Task to carry out: Please format the entries as a JSON list of strings, one string per line and no blank lines. Begin at the line containing "is (853, 1400)." and stop after the line containing "The height and width of the screenshot is (840, 1428).".
'''
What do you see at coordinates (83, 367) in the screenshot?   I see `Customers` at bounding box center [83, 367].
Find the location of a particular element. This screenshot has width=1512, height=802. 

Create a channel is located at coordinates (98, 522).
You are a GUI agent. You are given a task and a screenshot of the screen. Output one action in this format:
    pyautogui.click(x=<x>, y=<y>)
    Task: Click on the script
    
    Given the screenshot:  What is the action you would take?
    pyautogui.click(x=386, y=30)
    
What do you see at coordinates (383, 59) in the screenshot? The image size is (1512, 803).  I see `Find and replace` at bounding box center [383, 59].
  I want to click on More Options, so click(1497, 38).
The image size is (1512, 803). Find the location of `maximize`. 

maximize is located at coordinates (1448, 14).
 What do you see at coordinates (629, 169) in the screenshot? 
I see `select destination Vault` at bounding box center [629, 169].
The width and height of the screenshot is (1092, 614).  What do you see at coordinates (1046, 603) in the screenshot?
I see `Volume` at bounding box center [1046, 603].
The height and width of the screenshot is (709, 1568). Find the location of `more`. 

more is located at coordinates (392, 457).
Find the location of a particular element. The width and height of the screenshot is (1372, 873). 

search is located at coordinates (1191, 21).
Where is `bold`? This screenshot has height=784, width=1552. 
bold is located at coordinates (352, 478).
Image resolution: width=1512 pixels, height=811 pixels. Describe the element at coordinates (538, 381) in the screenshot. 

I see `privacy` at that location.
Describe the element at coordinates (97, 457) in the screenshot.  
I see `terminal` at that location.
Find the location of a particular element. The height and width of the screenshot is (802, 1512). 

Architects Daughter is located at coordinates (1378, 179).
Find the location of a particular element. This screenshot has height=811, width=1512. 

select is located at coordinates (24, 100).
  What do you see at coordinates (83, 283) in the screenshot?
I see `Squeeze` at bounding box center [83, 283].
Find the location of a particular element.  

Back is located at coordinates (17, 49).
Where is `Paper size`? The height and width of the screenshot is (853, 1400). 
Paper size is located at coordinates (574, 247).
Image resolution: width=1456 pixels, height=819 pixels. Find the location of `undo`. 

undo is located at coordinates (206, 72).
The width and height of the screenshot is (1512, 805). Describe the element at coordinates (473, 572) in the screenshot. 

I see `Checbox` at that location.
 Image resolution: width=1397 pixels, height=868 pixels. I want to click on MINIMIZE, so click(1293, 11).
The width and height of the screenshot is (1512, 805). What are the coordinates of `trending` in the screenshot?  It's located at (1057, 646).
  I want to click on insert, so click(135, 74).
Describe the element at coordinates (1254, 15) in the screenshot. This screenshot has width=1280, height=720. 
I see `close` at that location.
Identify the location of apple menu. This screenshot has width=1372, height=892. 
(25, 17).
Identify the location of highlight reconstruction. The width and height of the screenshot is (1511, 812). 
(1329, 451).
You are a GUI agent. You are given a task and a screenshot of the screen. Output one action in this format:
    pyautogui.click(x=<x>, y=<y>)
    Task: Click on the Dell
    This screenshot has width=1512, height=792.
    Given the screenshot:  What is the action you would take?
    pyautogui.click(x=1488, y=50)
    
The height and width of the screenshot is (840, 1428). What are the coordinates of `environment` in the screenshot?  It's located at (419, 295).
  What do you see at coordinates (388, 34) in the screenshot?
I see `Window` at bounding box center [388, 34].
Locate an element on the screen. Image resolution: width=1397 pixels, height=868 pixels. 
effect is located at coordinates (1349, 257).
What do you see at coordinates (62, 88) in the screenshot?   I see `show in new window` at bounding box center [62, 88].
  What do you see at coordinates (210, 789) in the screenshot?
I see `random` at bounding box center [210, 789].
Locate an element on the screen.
'''
The result:
[
  "Where is `Paper size`? The height and width of the screenshot is (853, 1400). ",
  "Paper size is located at coordinates (574, 247).",
  "Image resolution: width=1456 pixels, height=819 pixels. Find the location of `undo`. ",
  "undo is located at coordinates (206, 72).",
  "The width and height of the screenshot is (1512, 805). Describe the element at coordinates (473, 572) in the screenshot. ",
  "I see `Checbox` at that location.",
  " Image resolution: width=1397 pixels, height=868 pixels. I want to click on MINIMIZE, so click(1293, 11).",
  "The width and height of the screenshot is (1512, 805). What are the coordinates of `trending` in the screenshot?  It's located at (1057, 646).",
  "  I want to click on insert, so click(135, 74).",
  "Describe the element at coordinates (1254, 15) in the screenshot. This screenshot has width=1280, height=720. ",
  "I see `close` at that location.",
  "Identify the location of apple menu. This screenshot has width=1372, height=892. ",
  "(25, 17).",
  "Identify the location of highlight reconstruction. The width and height of the screenshot is (1511, 812). ",
  "(1329, 451).",
  "You are a GUI agent. You are given a task and a screenshot of the screen. Output one action in this format:",
  "    pyautogui.click(x=<x>, y=<y>)",
  "    Task: Click on the Dell",
  "    This screenshot has width=1512, height=792.",
  "    Given the screenshot:  What is the action you would take?",
  "    pyautogui.click(x=1488, y=50)",
  "The height and width of the screenshot is (840, 1428). What are the coordinates of `environment` in the screenshot?  It's located at (419, 295)."
]